Although hyperbolic decay might also be observed for systems with a large
number of independent emitters, Popp and Li10 maintain that under the particular
conditions in which they have measured hyperbolic decay for light from
organisms, the long-lasting hyperbolic decay observed for induced light
emission is a sufficient condition for coherence." (4)
- It is possible that biophotons may even be carriers of
psi information and that a coherent coupling can be established between
two conscious life forms resulting in a transference of information from
a higher potential field to a field at lower potential.

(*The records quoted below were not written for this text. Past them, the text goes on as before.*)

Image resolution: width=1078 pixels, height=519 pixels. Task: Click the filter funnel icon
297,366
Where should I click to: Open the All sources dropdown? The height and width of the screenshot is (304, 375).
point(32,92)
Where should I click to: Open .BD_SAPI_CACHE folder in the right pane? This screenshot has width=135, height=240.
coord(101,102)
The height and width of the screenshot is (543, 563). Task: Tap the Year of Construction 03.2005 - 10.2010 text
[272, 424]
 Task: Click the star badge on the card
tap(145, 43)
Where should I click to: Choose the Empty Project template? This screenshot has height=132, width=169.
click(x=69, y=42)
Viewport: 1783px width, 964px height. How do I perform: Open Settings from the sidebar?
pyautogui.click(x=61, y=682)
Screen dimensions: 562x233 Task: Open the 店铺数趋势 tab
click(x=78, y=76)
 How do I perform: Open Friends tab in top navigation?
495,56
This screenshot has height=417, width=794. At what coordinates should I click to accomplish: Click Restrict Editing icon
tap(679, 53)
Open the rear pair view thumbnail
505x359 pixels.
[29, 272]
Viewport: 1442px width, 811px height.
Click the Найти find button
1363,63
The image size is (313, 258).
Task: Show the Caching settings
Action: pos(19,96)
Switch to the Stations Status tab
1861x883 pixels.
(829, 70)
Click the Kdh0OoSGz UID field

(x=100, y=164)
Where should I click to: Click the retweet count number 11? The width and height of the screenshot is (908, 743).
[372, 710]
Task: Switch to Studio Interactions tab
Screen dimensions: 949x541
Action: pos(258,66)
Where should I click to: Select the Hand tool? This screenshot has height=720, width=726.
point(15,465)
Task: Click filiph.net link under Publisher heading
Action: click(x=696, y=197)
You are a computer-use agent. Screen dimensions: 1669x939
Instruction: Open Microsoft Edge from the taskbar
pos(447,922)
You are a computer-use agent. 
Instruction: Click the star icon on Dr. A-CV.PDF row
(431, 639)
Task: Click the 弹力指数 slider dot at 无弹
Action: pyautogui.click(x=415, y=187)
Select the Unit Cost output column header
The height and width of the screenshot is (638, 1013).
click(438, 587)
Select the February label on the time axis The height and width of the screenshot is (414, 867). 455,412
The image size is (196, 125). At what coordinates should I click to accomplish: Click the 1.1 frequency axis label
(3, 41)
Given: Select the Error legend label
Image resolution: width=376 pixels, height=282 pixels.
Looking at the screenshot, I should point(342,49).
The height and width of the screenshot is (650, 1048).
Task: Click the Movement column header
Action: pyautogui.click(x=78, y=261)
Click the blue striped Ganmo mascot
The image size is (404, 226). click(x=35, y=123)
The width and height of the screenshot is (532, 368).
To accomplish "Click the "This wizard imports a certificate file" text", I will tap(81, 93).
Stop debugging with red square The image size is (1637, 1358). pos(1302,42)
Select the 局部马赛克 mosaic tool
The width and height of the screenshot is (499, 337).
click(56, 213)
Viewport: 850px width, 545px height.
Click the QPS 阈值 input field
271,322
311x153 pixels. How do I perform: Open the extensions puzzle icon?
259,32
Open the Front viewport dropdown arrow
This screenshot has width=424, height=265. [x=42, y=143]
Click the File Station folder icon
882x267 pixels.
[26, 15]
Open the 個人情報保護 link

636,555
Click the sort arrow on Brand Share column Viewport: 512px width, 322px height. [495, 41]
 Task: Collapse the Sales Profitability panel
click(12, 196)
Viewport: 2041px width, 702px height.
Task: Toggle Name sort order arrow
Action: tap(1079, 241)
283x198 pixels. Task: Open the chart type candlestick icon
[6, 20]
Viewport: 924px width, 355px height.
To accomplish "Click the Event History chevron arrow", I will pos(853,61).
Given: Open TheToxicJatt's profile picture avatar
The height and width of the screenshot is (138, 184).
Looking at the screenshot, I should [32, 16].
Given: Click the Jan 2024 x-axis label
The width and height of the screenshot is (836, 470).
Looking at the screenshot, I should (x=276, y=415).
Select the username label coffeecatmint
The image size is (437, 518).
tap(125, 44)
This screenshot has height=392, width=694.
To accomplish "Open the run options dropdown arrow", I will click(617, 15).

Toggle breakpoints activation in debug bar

Even though this
is conjecture at this point, it suggests other means by which disparate
life forms can communicate. We know there is a process by which trees communicate
and even signal each other in the face of danger. We may be exchanging
information with pets and other animals through biophotonic communication.
This may be how some people who have a green thumb affect plants they
care for. The possibilities have not been fully explored, but I suspect
that biophotonics will be a growing science in the 21st century.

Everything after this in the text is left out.